▶ **DATA PROVIDED**
=====
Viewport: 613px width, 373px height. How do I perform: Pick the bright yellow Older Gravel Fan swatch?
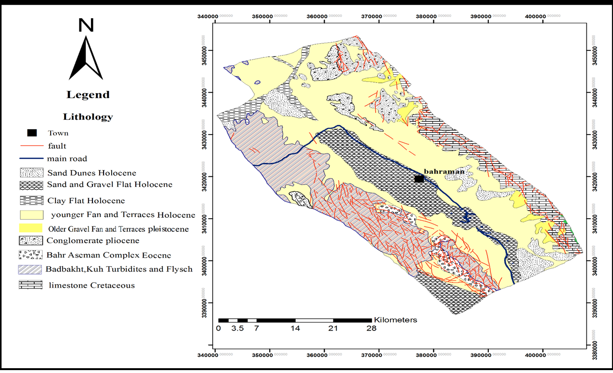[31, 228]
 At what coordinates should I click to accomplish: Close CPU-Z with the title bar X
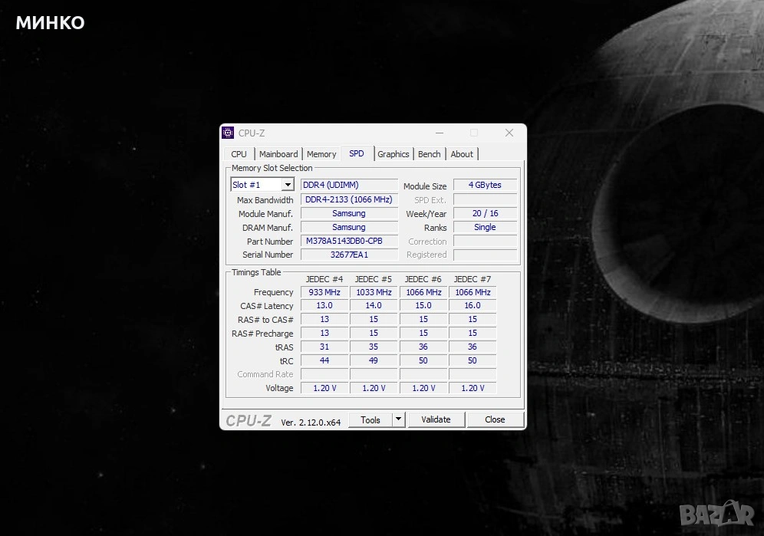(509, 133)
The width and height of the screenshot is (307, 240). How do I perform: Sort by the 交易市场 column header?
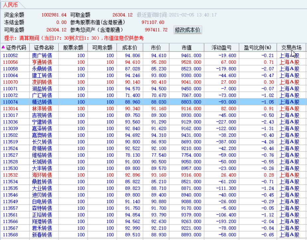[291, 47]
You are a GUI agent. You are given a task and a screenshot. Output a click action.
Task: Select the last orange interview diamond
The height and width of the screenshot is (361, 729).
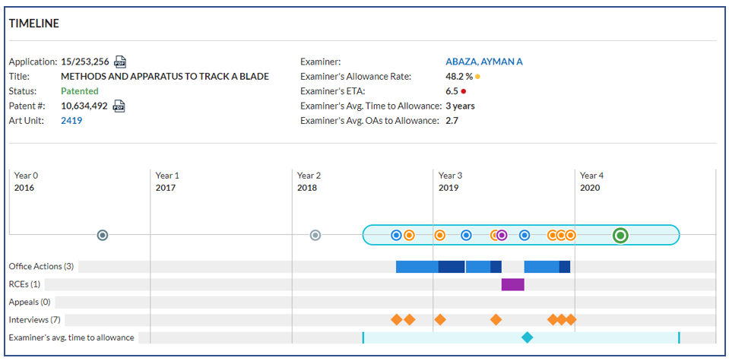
=====
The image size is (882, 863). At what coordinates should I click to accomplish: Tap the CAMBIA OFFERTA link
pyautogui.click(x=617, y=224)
=====
Using the entries above, repeat only the lines from the one containing "You are a GUI" through the one containing "The height and", end lines included.

▶ **ANSWER SECTION**
You are a GUI agent. You are given a task and a screenshot. Output a click action.
Task: Select the last orange interview diamond
The height and width of the screenshot is (361, 729).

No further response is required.